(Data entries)
════

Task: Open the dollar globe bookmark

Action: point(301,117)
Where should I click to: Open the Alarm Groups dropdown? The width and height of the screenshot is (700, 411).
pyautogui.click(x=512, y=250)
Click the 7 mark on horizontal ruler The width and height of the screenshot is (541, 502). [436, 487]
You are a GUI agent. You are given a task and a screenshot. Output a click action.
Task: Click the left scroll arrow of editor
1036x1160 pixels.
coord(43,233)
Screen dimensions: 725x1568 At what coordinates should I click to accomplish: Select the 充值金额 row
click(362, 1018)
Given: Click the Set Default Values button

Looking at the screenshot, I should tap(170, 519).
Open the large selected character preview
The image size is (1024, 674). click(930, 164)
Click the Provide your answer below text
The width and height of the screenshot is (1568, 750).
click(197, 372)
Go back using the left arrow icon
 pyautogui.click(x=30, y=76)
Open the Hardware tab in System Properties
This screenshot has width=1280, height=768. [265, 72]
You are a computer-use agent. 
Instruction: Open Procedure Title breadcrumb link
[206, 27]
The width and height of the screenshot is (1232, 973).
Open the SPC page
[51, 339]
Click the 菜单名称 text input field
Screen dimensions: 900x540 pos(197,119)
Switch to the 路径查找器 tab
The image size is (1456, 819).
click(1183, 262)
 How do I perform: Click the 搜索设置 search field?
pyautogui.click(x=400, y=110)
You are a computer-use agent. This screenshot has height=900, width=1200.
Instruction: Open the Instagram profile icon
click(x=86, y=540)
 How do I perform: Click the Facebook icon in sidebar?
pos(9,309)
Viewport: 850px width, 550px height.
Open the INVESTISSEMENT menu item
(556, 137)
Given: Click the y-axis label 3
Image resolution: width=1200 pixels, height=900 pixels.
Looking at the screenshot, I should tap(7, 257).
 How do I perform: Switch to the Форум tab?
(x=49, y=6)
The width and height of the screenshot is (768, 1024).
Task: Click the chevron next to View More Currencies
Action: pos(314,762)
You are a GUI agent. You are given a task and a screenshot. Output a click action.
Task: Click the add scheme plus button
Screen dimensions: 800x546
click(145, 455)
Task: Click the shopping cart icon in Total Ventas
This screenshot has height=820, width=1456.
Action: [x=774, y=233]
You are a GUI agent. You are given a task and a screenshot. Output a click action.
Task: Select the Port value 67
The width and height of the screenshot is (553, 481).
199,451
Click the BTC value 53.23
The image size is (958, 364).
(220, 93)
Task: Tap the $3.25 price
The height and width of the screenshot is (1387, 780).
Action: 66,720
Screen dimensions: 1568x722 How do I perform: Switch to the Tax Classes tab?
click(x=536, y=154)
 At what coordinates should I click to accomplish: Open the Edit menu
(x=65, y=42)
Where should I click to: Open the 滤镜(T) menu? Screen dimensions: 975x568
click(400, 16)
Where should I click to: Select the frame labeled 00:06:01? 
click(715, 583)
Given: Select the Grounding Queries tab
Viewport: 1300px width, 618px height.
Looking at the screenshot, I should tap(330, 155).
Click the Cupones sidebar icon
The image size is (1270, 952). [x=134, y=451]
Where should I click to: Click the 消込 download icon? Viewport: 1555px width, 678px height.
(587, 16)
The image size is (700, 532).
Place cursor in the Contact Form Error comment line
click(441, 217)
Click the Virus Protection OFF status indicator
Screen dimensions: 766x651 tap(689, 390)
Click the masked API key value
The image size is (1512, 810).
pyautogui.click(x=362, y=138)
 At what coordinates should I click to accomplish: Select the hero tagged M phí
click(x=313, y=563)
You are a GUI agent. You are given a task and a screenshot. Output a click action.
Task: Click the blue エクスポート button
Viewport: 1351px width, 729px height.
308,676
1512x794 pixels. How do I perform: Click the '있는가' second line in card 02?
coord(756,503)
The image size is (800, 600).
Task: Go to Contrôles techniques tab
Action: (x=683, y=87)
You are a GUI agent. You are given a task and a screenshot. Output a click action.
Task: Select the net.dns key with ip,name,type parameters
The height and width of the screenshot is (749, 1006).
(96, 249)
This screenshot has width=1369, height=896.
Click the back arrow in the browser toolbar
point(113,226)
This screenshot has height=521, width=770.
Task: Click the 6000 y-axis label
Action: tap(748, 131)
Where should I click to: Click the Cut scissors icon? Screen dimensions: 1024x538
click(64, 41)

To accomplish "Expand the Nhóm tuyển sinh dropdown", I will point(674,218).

════

**Assigned task**
Among the lines above, return those that hold the word "computer".

**Finished exercise**
You are a computer-use agent. 
You are a computer-use agent. This screenshot has height=900, width=1200.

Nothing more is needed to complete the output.